In his popular book, Blink: The Power of Thinking Without Thinking, Malcolm Gladwell, demonstrates that people make decisions based on extremely small amounts of information, and very quickly. They call this “thin slicing”. A significant amount of information is building in research journals such as the Journal of Consumer Psychology about what thin slicing is, how it takes place, and when it is active. In a recent article in the Journal, Laura Peracchio and David Luna talk about whether thin-slicing judgments apply to the Internet.
ARE PEOPLE MAKING QUICK DECISIONS ONLINE?

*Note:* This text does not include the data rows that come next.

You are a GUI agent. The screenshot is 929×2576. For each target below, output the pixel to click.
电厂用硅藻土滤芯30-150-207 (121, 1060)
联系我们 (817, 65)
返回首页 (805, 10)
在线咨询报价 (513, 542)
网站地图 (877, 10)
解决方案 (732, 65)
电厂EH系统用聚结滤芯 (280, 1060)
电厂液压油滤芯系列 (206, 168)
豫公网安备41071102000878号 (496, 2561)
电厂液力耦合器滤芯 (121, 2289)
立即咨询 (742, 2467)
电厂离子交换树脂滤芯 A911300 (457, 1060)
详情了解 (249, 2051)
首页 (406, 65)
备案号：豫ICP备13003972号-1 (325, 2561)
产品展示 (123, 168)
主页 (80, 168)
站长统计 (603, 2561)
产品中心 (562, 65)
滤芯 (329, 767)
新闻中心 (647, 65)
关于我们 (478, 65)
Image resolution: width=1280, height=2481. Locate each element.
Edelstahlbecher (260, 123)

Peracchio and Luna cite research that suggests that 80% of Web surfers spend only a few seconds looking at a Web site before moving on to the next site, and that the average Web surfer is unlikely to look past the first two pages of a site. This points to the fact that consumers seem to be forming judgments quickly and in a way that is consistent with thin slicing. Ambady et al (2006) suggest in their research that these visual and perceptual judgments turn out to be amazingly accurate, even without personal human interaction.
DO PEOPLE USE THIN SLICING TO JUDGE EASE OF USE AND TRUSTWORTHINESS?

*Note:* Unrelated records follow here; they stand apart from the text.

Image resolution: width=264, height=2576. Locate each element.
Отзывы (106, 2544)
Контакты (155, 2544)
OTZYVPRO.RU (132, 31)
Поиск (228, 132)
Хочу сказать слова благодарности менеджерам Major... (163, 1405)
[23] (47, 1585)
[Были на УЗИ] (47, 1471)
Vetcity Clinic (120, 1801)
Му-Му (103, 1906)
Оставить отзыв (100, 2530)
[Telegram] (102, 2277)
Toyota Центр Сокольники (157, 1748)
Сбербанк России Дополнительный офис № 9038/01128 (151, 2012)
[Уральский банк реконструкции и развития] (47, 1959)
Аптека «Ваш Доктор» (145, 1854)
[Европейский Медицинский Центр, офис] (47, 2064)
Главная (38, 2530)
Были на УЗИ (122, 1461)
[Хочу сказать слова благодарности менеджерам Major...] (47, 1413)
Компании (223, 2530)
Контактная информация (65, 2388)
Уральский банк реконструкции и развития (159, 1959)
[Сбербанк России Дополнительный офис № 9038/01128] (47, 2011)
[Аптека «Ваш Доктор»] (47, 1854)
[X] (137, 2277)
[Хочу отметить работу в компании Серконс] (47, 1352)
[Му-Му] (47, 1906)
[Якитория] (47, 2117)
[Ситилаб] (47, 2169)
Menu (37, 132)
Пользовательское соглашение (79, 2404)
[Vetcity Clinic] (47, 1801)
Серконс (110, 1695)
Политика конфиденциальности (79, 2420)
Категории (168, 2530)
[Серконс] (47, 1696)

Chiravuri and Peracchio (2003) suggest that consumers are making thin slice decisions about site security and ease of use. McKnight, Choudhury, and Kacmar (2002) and Haried (2005) maintain that consumers form thin slice judgments on the trustworthiness of a Web site during brief exposure.

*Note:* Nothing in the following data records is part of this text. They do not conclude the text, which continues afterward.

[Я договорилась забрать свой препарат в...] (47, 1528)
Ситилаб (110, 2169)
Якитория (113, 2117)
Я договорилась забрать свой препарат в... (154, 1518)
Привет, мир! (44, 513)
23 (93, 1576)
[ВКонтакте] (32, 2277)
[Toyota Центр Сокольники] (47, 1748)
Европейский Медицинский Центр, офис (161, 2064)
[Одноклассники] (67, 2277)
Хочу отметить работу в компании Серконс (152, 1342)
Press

AND WHAT ABOUT BRANDING AND THIN SLICING?
Most thin slicing research focuses on people make decisions and judgments about other people. But some researchers are now arguing that brands posses a perceived personality, and that people are making thin slice decisions about brand. Ambady et al (2006) says that thin slicing forces people to focus on nonverbal cues, and to ignore the actual “message,” information from a previous interaction, or broader context. Peracchio and Luna argue, therefore, that brand perception might be primarily a thin slice phenomenon.